A indústria de processamento de carne e frigoríficos possui forte expressão econômica no sul e sudeste do Pará, gerando milhares de postos de trabalho. Devido à natureza da atividade, os colaboradores desses estabelecimentos passam a jornada laboral transitando por ambientes com grandes variações de temperatura e umidade, especialmente no interior de câmaras frias.
Para resguardar a saúde desses operários contra o estresse térmico, o Artigo 253 da CLT confere um direito específico: após cada período de 1 hora e 40 minutos de trabalho contínuo no interior de câmaras frias ou movimentando mercadorias de ambientes quentes para frios, é obrigatória a concessão de uma pausa de 20 minutos para recuperação térmica. Esse intervalo deve ser computado como tempo de trabalho efetivo e integralmente pago pelo empregador.

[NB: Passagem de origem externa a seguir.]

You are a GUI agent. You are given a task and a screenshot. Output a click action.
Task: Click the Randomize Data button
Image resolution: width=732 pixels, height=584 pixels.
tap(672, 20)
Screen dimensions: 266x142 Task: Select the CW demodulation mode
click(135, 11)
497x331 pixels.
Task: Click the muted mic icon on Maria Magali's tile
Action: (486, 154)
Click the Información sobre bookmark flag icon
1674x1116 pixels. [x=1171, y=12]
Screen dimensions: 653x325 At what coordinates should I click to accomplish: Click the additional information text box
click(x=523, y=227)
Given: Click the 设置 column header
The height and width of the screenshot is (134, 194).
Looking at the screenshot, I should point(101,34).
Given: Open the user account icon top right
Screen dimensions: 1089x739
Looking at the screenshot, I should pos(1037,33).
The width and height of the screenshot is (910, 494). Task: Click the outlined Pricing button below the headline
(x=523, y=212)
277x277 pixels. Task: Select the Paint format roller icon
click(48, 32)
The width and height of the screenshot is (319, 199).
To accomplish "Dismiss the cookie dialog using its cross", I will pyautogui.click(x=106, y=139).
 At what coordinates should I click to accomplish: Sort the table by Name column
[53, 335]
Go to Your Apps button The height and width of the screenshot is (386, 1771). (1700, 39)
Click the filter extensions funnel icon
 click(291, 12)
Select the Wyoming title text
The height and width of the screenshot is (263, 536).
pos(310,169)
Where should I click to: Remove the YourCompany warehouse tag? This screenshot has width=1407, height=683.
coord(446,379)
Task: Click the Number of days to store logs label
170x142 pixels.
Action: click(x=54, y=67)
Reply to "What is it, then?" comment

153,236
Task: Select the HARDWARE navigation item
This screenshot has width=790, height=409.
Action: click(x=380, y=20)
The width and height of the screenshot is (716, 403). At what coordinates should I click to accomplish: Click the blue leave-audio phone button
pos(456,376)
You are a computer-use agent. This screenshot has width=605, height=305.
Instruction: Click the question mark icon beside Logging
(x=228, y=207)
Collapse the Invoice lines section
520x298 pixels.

A supressão total ou parcial desse intervalo pelo ritmo de produção gera o direito ao recebimento desses 20 minutos como horas extraordinárias, com os devidos reflexos nas demais verbas salariais.
O monitoramento eletrônico das pausas e a adequação das linhas de abate e embalagem às diretrizes protetivas da CLT afastam penalidades fiscais. A governança trabalhista em indústrias de grande porte assegura a eficiência operacional e mitiga o risco de doenças ocupacionais osteomusculares na planta fabril.